June 8, 2022

Remote Work Needs to End

It threatens to depress economic output, lower America’s standard of living, doom our cities and deprive young people of on-the-job training.

America needs to go back to work.

Elon Musk ordered Tesla employees back to the office full time last week. Tesla will “create and actually manufacture the most exciting and meaningful products of any company on Earth,” Musk said. “This will not happen by phoning it in.”

Bravo to Musk for rebuffing the fairy tale that employees working from home are just as productive. It’s true for some jobs but not for most. The nation is moving recklessly fast to make remote and hybrid working permanent without anticipating the harm to the world’s largest economy.

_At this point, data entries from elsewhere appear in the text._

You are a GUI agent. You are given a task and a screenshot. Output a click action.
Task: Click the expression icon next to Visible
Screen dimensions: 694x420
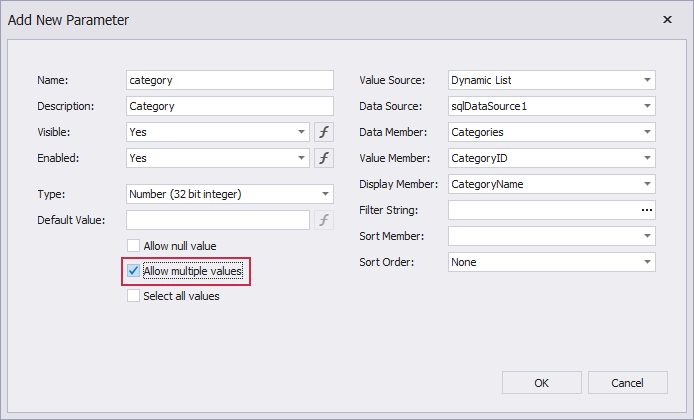(x=323, y=132)
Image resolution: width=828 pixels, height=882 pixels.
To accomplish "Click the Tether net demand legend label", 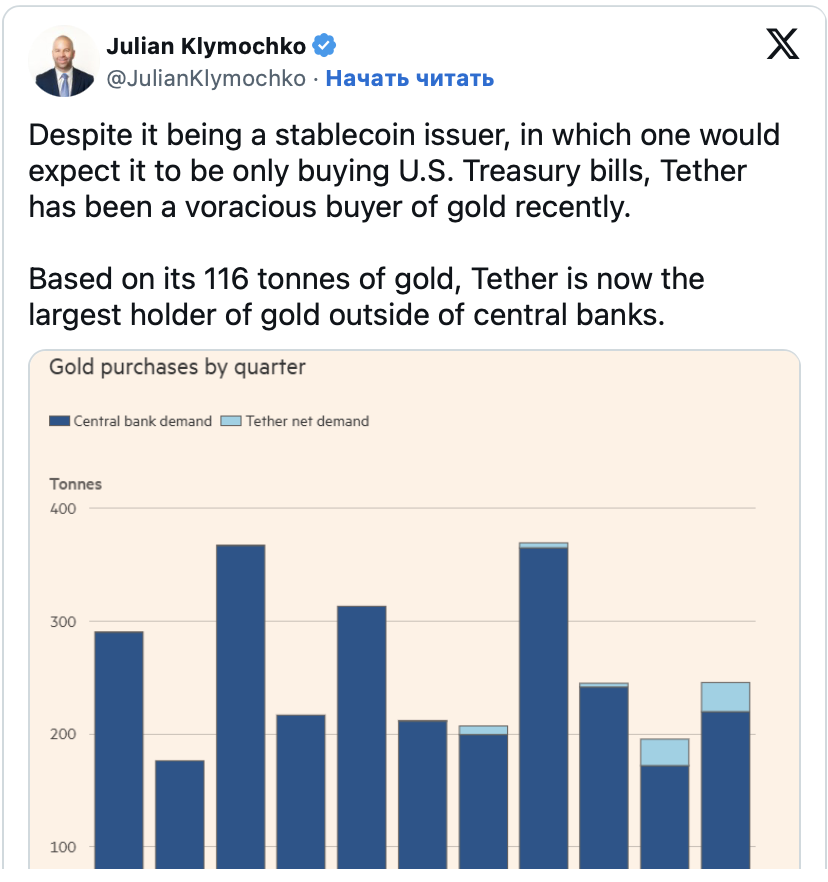I will pyautogui.click(x=307, y=421).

The advantages of remote work are obvious: no laborious commutes, especially with budget-busting gas prices, and more lifestyle freedom. But it also threatens to depress economic output, lower America’s standard of living, doom our cities and deprive young people of on-the-job training.

It’s a myth to think employees — especially entry-level workers — can acquire new skills sitting in their pajamas at their home computer instead of interacting with more seasoned workers on the job.

Remote work penalizes strivers who want promotions and need their job performance to be on full display. Employees working remotely are half as likely to be promoted, according to Harvard economists Edward Glaeser and David Cutler.

Not to mention the adverse impact on cities. Alarmingly, 78% of New York City companies expect to make hybrid work (some days in the office and some at home) permanent after the pandemic, according to the Partnership for New York City. Business leaders should take a page from Tesla’s CEO and resist that trend.

Commercial real estate values here plummeted in 2022, resulting in less tax revenue to pay for city services like cops and firefighters.

Cities cannot bounce back from the pandemic until office workers return, spending money in restaurants, retailers, shoeshine stand and after-hours bars. New York office workers used to spend $15,000 a year on average at businesses near their place of work. Now businesses are shuttered.

Workers demanding freedom from the office often sound self-centered and uninformed. Over 1,000 Apple employees signed an open letter declaring that “office-bound work is a technology from the last century,” and “commuting to the office, without an actual need to be there, is a huge waste of time.”

Sorry. Working together in an office fosters innovation, according to Glaeser and Cutler. Working remotely discourages collaboration and information sharing, according to a study of Microsoft employees.

Despite the negative impact on productivity, many employers are caving. Blame the current tight job market. An astounding 54% of employees working from home say they’d look for another job if forced to go into the office, according to Gallup. That will change when the economy slows.

But in the long term, the push to make work remote is one manifestation of the political attack on America’s strong work ethic.

Democratic California Rep. Mark Takano has introduced a bill, endorsed by the Congressional Progressive Caucus, to reduce the work week to 32 hours. Americans should not have to return to “the old normal” after the pandemic, he said.

Joe O'Connor, head of the nonprofit Four Day Work Week Global argues “there’s no correlation between working more hours and better productivity.” That’s laughable.

Europeans work fewer hours than Americans. No surprise, their GDP per capita is less, too. They’re producing fewer goods and services and having to settle for a lower material standard of living than Americans enjoy, including smaller homes and fewer appliances.

Zealots bashing America’s work culture and calling for an end to workplaces and 40-hour weeks aren’t telling you that these changes will likely require you to lower your standard of living. Societies that produce less have less.

Kudos to Musk and to New York ‘s Mayor Eric Adams, who’s insisting municipal workers get back to the office. More leaders need to do the same. The stakes are high for young people with ambition to succeed, for companies that want to grow, for cities and for a nation whose work ethic has produced unrivaled prosperity.